First, let me state unequivcally that I am against all varieties of pain, foreign and domestic. Indeed, I wish that we could snuff the varmint out every time and place it surfaces. Pain is a wily opponent that can be difficult to vanquish. In recent years, physicians have been resorting to a ‘shock and awe’ strategy of using excessive force against it. While this may be sound military strategy, in the medical arena it has led to unintended and predictable consequences. I think that we physicians are pulling the narc trigger too quickly and too often.
It’s easy to advocate for a more parsimonious approach to pain control, when your humble blogger is pain free. Indeed, my own pain threshold cruises at low altitude, and has never been fairly tested. While this may limit my credibility, I maintain as a physician that my profession, including me, needs some narc reform.
When I was in medical training, during the days when my kids insist that I took the pet stegosaurus out for a walk, we prescribed narcotics for serious pain. Of course, all pain is serious, if you are the sufferer. Nevertheless, in those days we prescribed morphine, and its cousins, in specific clinical situations. We prescribed them in patients who were enduring the agony of kidney stones, myocardial infarctions, intestinal obstructions, acute abdomens, traumatic musculoskeletal injury and post-operatively. These medicines, in general, were reserved for acute pain. This bedrock medical practice has not changed.
Additionally, in those days, we physicians were taught to refrain from prescribing narcotics to manage chronic pain, in order to avoid causing medication addiction. Some doctors were also concerned that writing prescriptions for controlled pain medicines would invite scrutiny from medical boards and other oversight institutions. As the medical speciality of Palliative Care developed, physicians were reeducated that narcotic medications had a necessary role in the treatment of chronic pain, particularly in patients who were suffering from a terminal illness. Palliative Care taught us that we had been overly dogmatic and we needed to loosen up.

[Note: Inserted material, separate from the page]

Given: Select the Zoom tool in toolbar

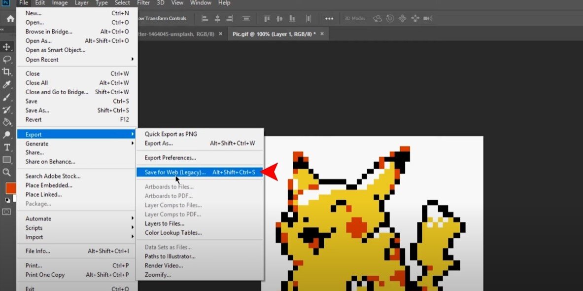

Another medical specialty, Pain Management, has emerged in recent years that treats patients with all sorts of chronic pain, often without a specific diagnosis. Gastroenterologists, for example, refer patients with unexplained abdominal pain to these specialists, not for diagnosis, but to manage the pain. This is is tough specialty, as the bulk of their practices are chronic pain patients, most of whom have exhausted other therapeutic alternatives. For many of them, these pain doctors are their last best hope.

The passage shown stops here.